The filters for this vac are numbered. 1 being the best. I believe it came with either a 3 or a 5 so I think upgradeing the filter will get the little bit that its currently releaseing.

Edit...Nope, I'm wrong. just went to look at the box. It came with a 1. The number 5 is the HEPA filter.


----------



## TheLt (Feb 14, 2009)

*PhotoBucket*

Your photos do not load. It says you must update your account to enable third party hosting. I don't know if that means me, you or Woodworkingtalk.com.


----------



## WesTex (Jan 5, 2014)

This thread is six years old. Photobucket has changed policies. For this reason the photos no longer link. 

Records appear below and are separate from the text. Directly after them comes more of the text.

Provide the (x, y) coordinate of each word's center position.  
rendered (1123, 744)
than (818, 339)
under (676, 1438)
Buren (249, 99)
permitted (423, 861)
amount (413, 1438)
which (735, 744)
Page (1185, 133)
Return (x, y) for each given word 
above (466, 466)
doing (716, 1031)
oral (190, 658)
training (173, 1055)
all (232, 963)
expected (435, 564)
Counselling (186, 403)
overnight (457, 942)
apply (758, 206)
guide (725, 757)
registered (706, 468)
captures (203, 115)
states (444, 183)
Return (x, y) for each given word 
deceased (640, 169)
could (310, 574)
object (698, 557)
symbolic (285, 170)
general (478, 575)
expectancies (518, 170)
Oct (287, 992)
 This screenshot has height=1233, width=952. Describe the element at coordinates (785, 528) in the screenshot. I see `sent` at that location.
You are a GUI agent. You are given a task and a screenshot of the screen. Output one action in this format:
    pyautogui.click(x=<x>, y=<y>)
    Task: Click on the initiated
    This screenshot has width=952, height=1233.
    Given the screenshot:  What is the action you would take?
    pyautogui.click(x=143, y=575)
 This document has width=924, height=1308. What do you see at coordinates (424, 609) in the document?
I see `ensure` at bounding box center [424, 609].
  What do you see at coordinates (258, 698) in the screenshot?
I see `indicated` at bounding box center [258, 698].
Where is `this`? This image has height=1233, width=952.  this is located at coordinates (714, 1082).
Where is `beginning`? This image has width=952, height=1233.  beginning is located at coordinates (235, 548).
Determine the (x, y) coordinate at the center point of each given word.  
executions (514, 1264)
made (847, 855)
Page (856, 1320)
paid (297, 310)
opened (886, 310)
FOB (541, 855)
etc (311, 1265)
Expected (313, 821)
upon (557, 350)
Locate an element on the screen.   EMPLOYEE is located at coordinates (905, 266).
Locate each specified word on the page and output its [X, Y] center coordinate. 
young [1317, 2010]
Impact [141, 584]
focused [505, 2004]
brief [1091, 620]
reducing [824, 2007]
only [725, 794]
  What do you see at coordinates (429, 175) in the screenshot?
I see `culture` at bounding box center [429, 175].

Sent from my iPhone using Tapatalk


----------



## TomCT2 (May 16, 2014)

FYI, it appears Photobucket blocks access to user's pix based on what website is trying to link to the pix - not the pix poster's "profile." 

popular websites that frequently link to pix on Photobucket get "blocked"
I see this on my own personal Photobucket account - on some (less popular) sites the links work, other sites the links do not work - to the same pix in the same account using a character for character identical link.

there's a fix for Firefox and Chrome (may be other browsers...) that will make this problem go away - individuals must install the 'add on' - it's not some the user who uploaded pix to Photobucket can do.
more info:
https://addons.mozilla.org/en-US/firefox/addon/photobucket-fix/


----------